■ YOUR INSTRUCTIONS
Reproduce the records from the line with "Given: Open Makerkit" to the line with "Looking at the screenshot, I should 404,30.", substituting "Yoga Studio" for "Wellness Spa" and leaving everything else unchanged. Omit the pictures from your answer.

■ WORKING DATA
>> start
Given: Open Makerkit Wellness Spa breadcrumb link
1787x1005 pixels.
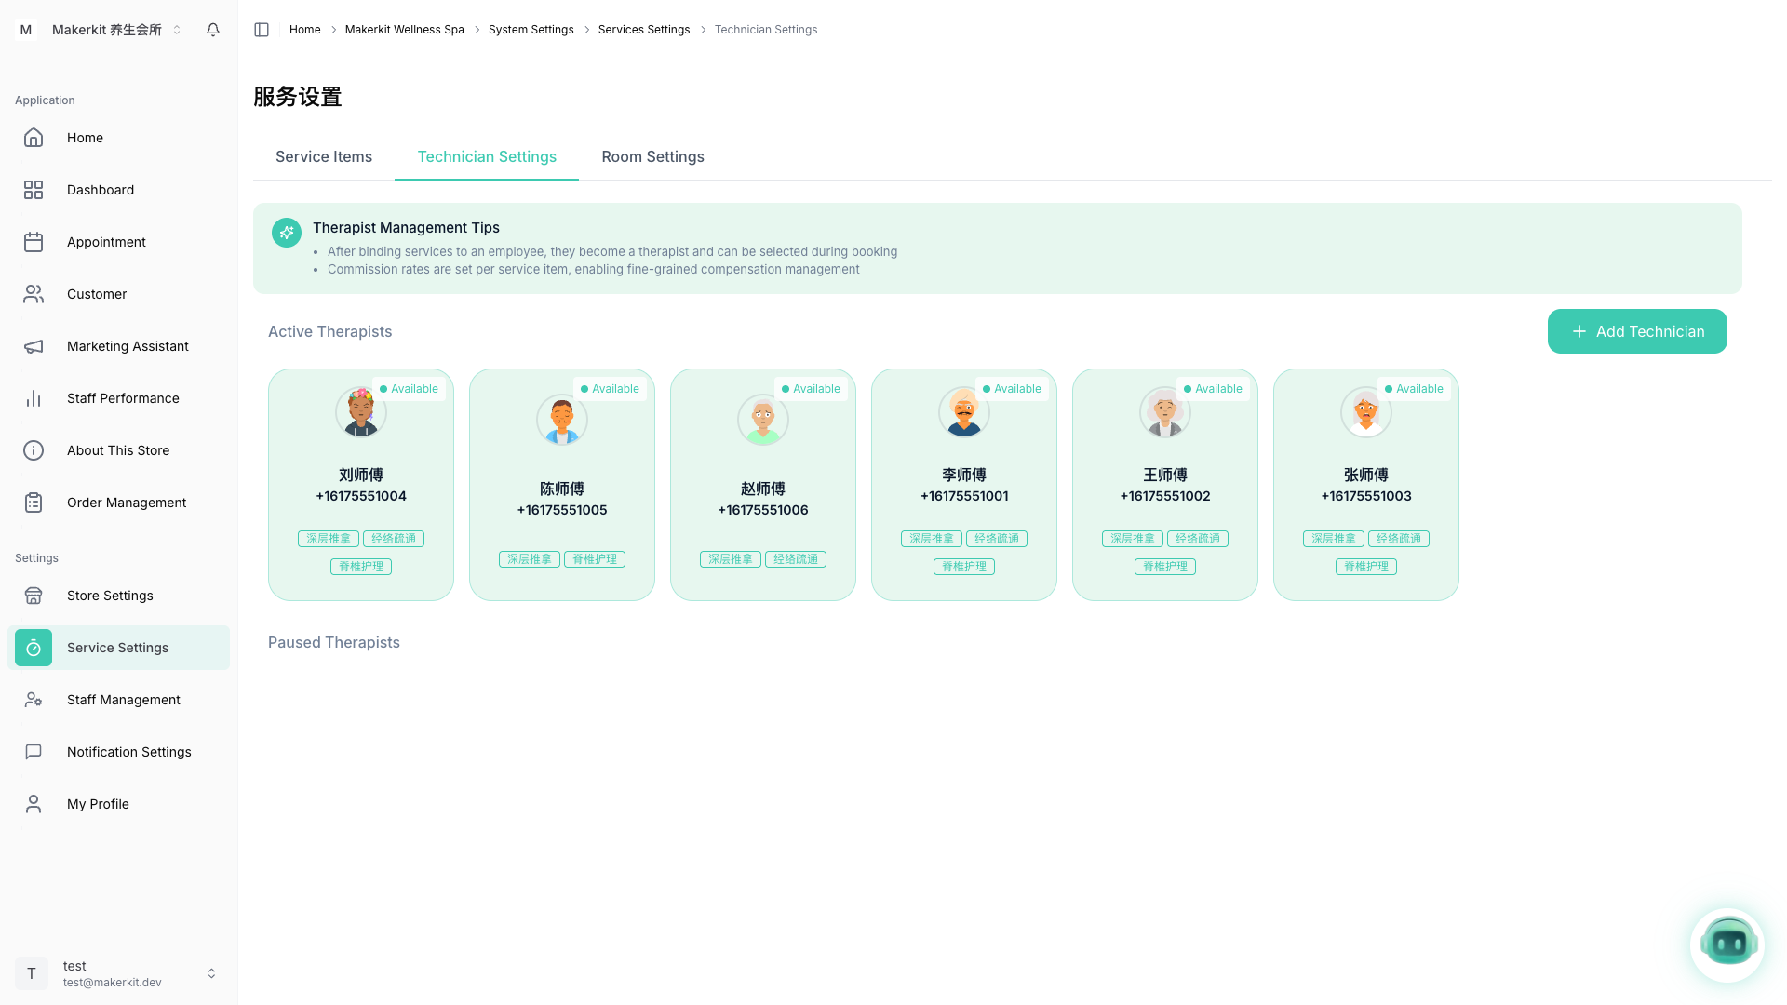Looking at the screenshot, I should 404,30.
>> end
>> start
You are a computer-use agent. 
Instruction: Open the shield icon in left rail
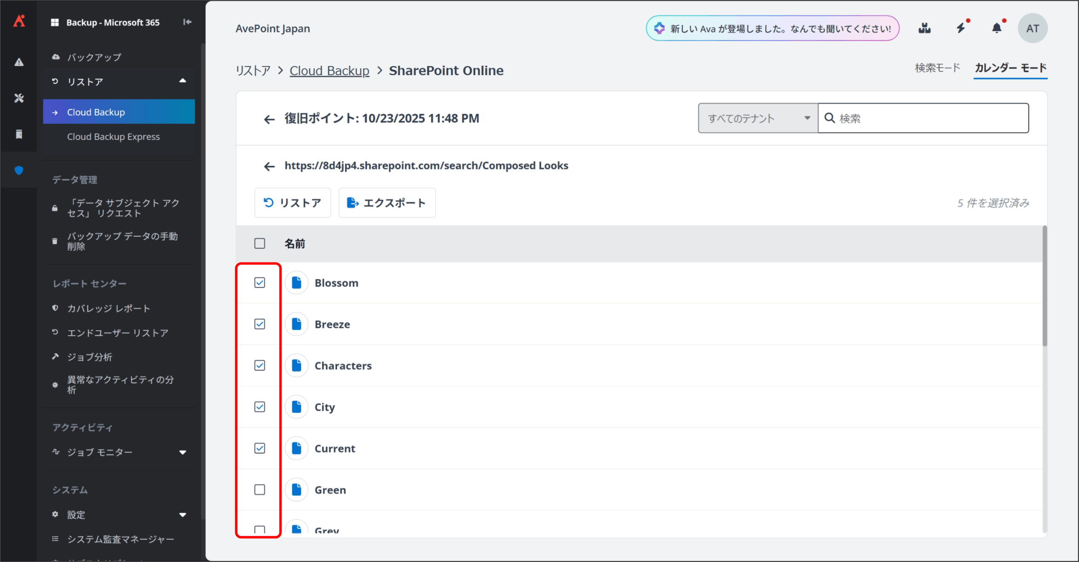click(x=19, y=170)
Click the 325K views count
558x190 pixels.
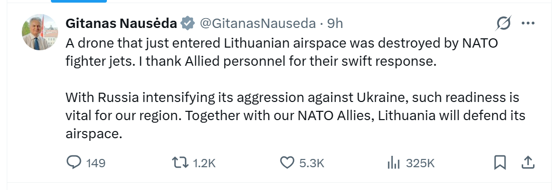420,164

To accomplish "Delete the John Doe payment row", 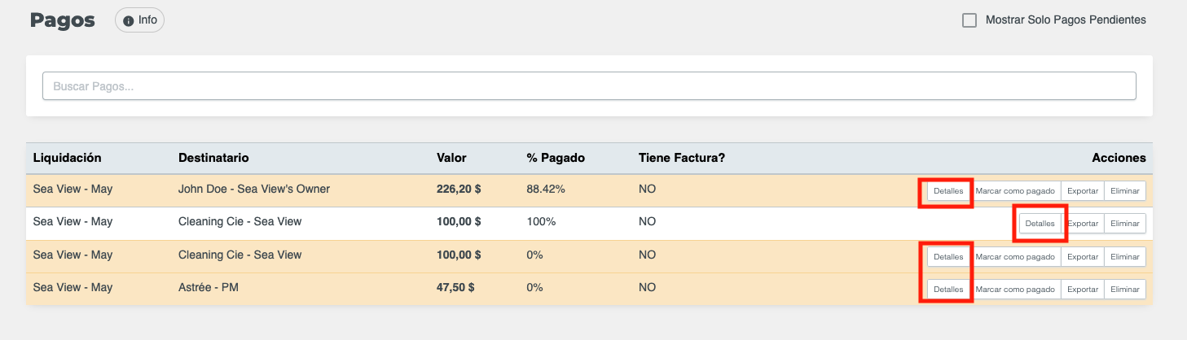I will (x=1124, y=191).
>> end
■ EXERCISE ANSWER
Given: Open Makerkit Yoga Studio breadcrumb link
1787x1005 pixels.
Looking at the screenshot, I should 404,30.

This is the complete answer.